* What you should do:
The lines to extract begin at the one containing "Task: Select the 準々決勝 header bar" and run to the end of the listing; set them down exactly and alone.

--- START ---

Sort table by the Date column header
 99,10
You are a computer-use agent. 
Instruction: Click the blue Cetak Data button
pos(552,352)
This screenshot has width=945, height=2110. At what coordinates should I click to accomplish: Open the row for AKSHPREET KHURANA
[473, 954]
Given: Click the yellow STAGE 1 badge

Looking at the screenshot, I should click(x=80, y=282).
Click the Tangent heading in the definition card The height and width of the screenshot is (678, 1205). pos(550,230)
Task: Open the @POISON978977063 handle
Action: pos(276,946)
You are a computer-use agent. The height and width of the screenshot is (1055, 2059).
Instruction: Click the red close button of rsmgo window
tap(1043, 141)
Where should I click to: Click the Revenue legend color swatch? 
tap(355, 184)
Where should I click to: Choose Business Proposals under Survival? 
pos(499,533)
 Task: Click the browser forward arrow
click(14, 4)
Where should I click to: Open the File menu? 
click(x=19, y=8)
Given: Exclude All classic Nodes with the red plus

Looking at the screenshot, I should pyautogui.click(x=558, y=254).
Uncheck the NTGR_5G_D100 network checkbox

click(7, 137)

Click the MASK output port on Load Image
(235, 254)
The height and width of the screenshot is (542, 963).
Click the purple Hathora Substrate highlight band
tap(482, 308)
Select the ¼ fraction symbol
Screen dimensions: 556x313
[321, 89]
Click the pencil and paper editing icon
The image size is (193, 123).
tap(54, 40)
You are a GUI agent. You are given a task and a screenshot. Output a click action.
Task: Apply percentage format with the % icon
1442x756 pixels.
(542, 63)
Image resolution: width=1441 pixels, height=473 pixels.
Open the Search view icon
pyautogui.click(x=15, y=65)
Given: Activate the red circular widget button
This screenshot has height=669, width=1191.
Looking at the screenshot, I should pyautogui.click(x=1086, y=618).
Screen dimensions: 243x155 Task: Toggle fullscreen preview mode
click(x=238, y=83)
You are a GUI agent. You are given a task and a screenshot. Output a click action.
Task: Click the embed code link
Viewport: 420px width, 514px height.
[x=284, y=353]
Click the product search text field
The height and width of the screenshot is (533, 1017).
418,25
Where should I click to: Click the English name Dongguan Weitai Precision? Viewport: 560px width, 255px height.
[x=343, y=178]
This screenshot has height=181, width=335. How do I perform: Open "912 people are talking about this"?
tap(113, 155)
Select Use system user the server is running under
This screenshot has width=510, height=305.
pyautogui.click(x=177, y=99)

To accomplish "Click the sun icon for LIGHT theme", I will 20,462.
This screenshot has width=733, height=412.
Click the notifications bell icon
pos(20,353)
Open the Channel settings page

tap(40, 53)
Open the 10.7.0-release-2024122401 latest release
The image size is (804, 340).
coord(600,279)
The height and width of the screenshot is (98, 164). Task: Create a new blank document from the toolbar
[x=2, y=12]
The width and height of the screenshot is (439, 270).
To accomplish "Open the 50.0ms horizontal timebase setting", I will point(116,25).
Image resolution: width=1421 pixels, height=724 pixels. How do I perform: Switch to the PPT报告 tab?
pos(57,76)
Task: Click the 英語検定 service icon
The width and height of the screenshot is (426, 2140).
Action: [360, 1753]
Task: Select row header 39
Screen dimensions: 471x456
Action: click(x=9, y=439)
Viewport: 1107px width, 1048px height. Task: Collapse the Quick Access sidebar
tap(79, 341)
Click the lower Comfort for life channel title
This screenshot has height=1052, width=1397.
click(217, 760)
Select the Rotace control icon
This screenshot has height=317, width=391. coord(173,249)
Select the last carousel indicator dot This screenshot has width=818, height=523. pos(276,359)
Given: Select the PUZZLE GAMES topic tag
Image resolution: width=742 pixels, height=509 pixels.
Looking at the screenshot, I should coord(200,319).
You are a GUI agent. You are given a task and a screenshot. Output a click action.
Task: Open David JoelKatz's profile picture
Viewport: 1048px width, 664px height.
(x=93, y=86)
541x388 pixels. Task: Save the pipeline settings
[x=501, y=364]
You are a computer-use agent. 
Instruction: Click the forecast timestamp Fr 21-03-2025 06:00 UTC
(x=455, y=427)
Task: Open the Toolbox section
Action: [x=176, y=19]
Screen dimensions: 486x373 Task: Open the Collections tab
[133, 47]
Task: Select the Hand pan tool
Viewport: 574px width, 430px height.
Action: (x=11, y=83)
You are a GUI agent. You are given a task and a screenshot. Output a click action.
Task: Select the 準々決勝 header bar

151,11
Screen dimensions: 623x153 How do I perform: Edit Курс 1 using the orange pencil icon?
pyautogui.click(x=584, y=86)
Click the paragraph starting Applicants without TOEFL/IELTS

--- END ---

* Result:
Task: Select the 準々決勝 header bar

151,11
Screen dimensions: 623x153 How do I perform: Edit Курс 1 using the orange pencil icon?
pyautogui.click(x=584, y=86)
Click the paragraph starting Applicants without TOEFL/IELTS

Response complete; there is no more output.